Application of the child safe standards in schools

Source: VAGO.

The amendments require that the regulator must not register a school unless it is satisfied that the school has developed policies, procedures, measures, and practices in accordance with a ministerial order for managing the risk of child abuse.

The Minister for Education issued the ministerial order on 18 December 2015. All schools were required to comply with the ministerial order requirements from 1 August 2016.

Through these amendments, the government required the regulator to use its existing legislative powers to enforce school compliance with the child safe standards requirements through the ministerial order. The regulator is required to ensure schools comply with all 57 ministerial order requirements (outlined in Appendix B) as a prescribed minimum standard for school registration.

The amendments strengthened the regulator's powers, enabling it to review a specific school in exceptional circumstances, and also allowed the regulator to accept enforceable undertakings from schools relating to non-compliance.

Schools are the only Victorian organisations that have additional mandatory requirements outlined in a ministerial order, as a prerequisite for complying with the child safe standards requirements.

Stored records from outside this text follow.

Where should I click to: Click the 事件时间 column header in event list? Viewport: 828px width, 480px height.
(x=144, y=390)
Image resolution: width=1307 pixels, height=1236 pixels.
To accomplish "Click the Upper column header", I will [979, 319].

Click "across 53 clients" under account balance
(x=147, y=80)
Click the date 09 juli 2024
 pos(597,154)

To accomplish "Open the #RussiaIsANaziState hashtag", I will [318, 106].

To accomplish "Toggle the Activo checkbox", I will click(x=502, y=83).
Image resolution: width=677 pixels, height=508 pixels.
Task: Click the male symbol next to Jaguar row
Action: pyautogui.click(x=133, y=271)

The ministerial order's objectives are for schools to:

  • embed a school culture of 'no tolerance' for child abuse
  • comply with the ministerial order requirements for school registration.

While the child safe standards under the Child Wellbeing and Safety Act 2005 require organisations to manage the risk of child abuse, the government introduced zero tolerance for child abuse in Victorian schools through the ministerial order. It spells out what the standards mean in a school environment. In several places, the ministerial order requires schools to take 'appropriate' actions regarding certain matters, which aims to provide schools flexibility in the manner in which they respond to meet the requirements.

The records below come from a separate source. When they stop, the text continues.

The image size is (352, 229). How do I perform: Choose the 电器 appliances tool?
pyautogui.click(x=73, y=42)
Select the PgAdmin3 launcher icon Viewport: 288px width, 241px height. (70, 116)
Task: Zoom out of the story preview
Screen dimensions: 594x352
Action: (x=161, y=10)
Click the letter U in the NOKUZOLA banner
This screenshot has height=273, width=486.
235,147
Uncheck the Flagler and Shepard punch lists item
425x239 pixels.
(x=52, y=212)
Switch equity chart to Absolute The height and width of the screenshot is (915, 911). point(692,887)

Victorian commitment to review the child safe standards

At the same time as the Victorian Parliamentary Inquiry was underway, the Australian Government established a Royal Commission in response to multiple allegations of sexual abuse of children in institutional contexts.

The Royal Commission began in November 2012 and submitted its final report—Royal Commission into Institutional Responses to Child Sexual Abuse—in December 2017. The Royal Commission found serious failures across Australia's major institutions, as sexual abuse of children had occurred in almost every type of institution in which children reside or attend for educational, recreational, sporting, religious, or cultural activities.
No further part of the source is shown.